ThejoyofNC · 28/07/2025 13:28

Sillycabbage · 28/07/2025 12:53

That’s interesting; yes i do see her as a victim I guess, and so does she

I feel so frustrated as she won’t do things that might help herself (therapy, or trying for a new career to earn more £); she keeps life small and safe. But to be fair she has made her own lovely family unit, so I don’t have to worry about that.

She leans on me as a big sister emotionally a lot, especially when it comes to family stuff, but recently I’ve realised it’s exhausting me and I don’t want to do it any more.

I’ve realised I actually feel held back by her, like my ambition is a problem to the family dynamic.

Our parents live in a beautiful but entirely unsuitable cottage, it’s too remote for elderly people. I have tried to get them to consider a retirement village (they could afford a nice one) but while dad is keen, mum refuses outright. Her ego won’t let her downsize I don’t think.

Just writing this is making me feel so tired of it all!

I had a feeling this was the case.

She's fine putting her wants and feelings first, but she's angry at you for trying to do the same. You can't be responsible for counseling her all the time, that's probably why she refuses therapy because she sees you as filling that role already.

Sillycabbage · 28/07/2025 13:38

ThejoyofNC · 28/07/2025 13:28

I had a feeling this was the case.

She's fine putting her wants and feelings first, but she's angry at you for trying to do the same.
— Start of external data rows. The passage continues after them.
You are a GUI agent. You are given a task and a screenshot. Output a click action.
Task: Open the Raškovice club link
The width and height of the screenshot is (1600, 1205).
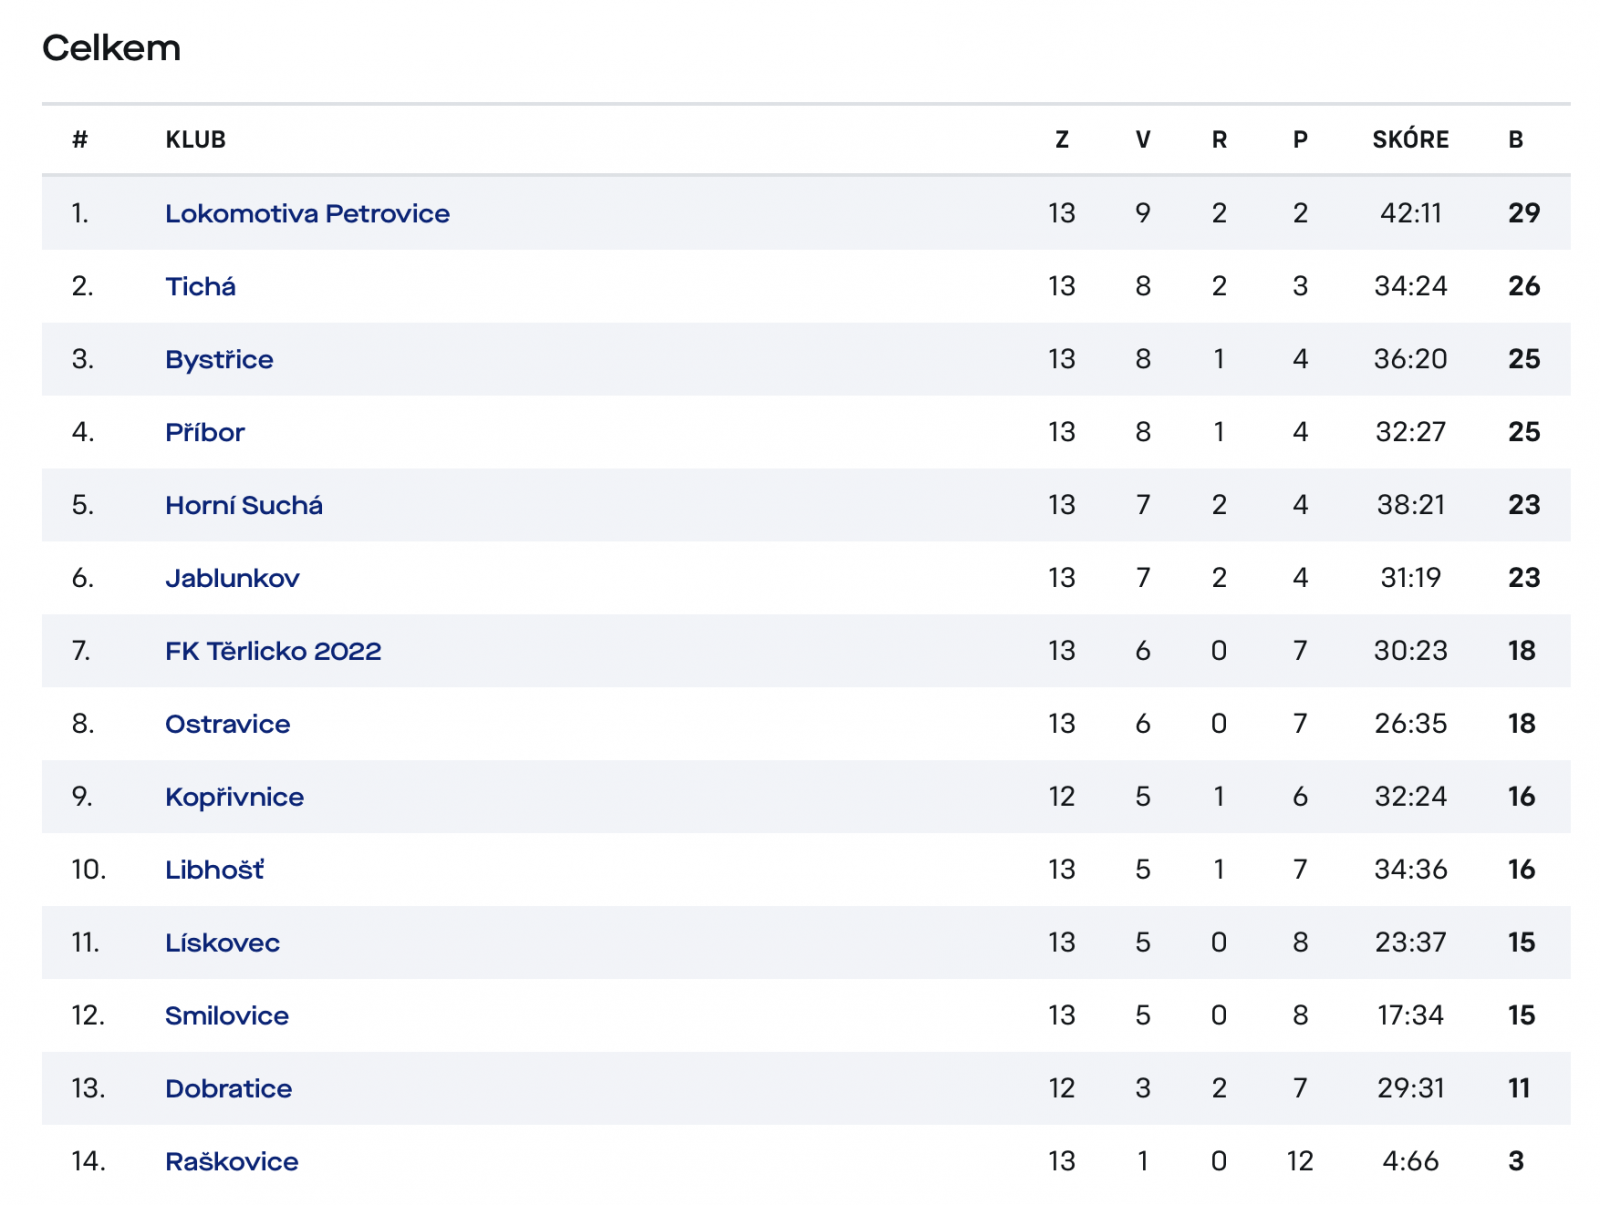point(231,1162)
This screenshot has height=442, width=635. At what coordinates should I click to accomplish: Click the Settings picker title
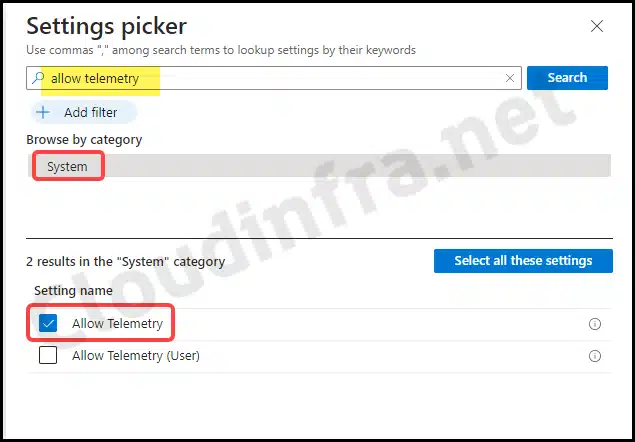107,26
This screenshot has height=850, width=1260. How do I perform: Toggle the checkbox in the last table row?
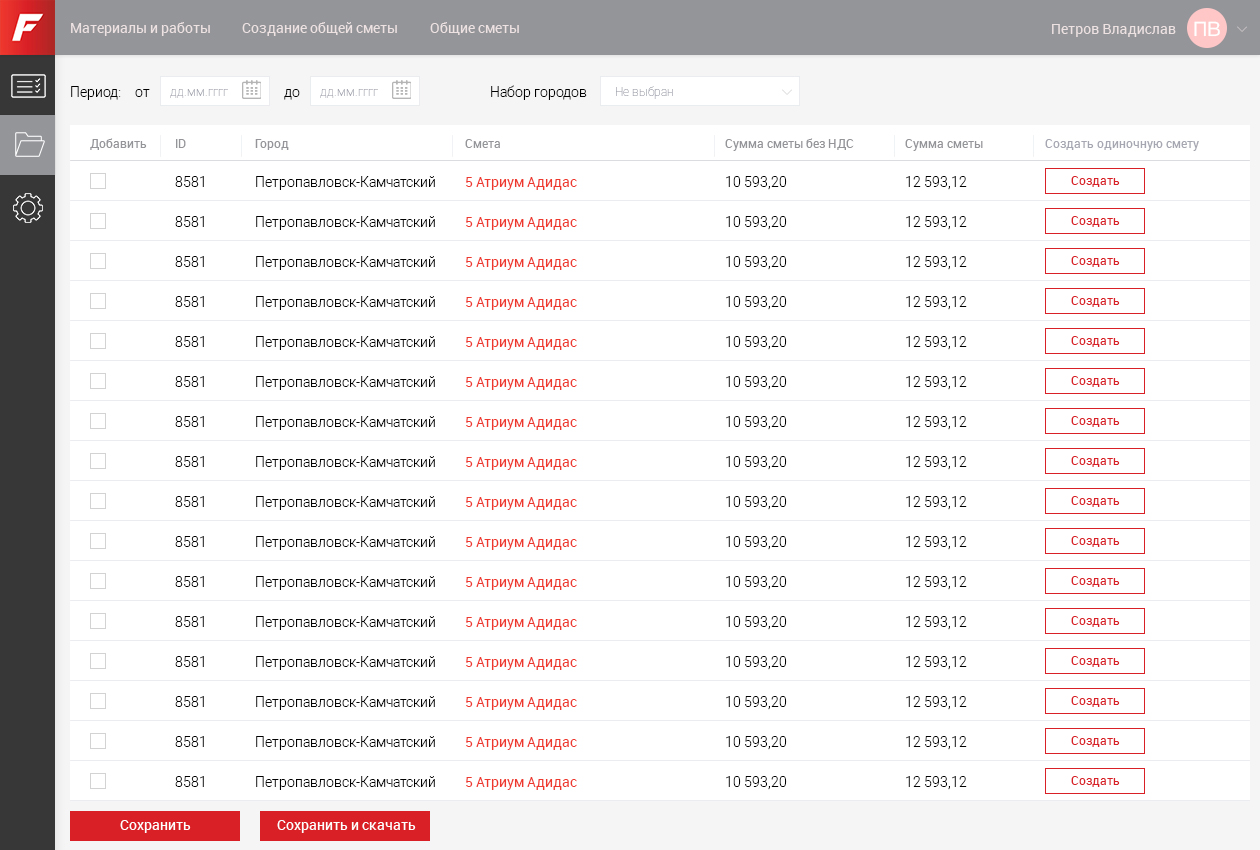coord(98,781)
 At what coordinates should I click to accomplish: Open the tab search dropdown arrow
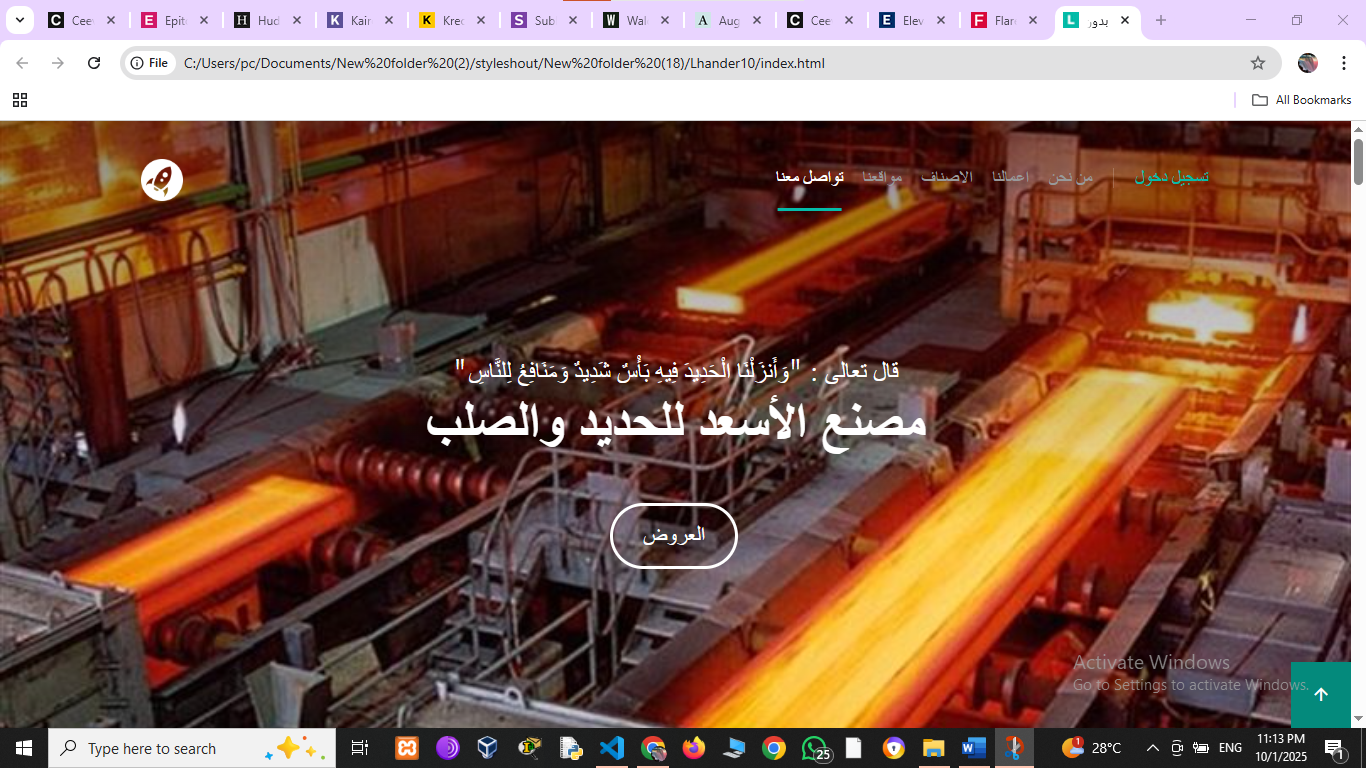click(x=19, y=20)
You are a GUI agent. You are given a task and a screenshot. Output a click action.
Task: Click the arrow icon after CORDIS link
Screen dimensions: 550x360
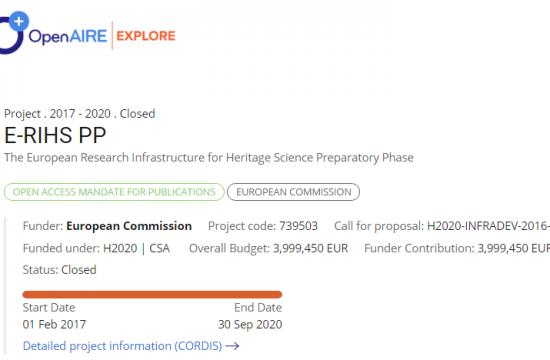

You can't be responsible for counseling her all the time, that's probably why she refuses therapy because she sees you as filling that role already.

Oh my god you’re right

Yes I absolutely fulfil a therapist role for her.

thank you that helps a lot; it makes more sense why it’s so tiring

OP posts:
pushthebuttonnn · 28/07/2025 13:54

It's time to put yourself and your needs first now. Maybe you could soften it to your sister, tell her it's still the same country and she can come and visit anytime. It's not like you're moving to Australia 🙈 She has her own dh, it's not like she has nobody. It's not good that she relies on you so much to prop her up. Don't feel guilty. Allow yourself to be excited. I think it's quite selfish of her not to be happy for you.

InterIgnis · 28/07/2025 14:01

You’re not your sister’s therapist, nor her keeper. You’re as entitled to make your own choices, for your own life, as she is, and her choosing to support your parents does not oblige you to do the same.

Go, and do not punish yourself with guilt. You’re doing nothing wrong.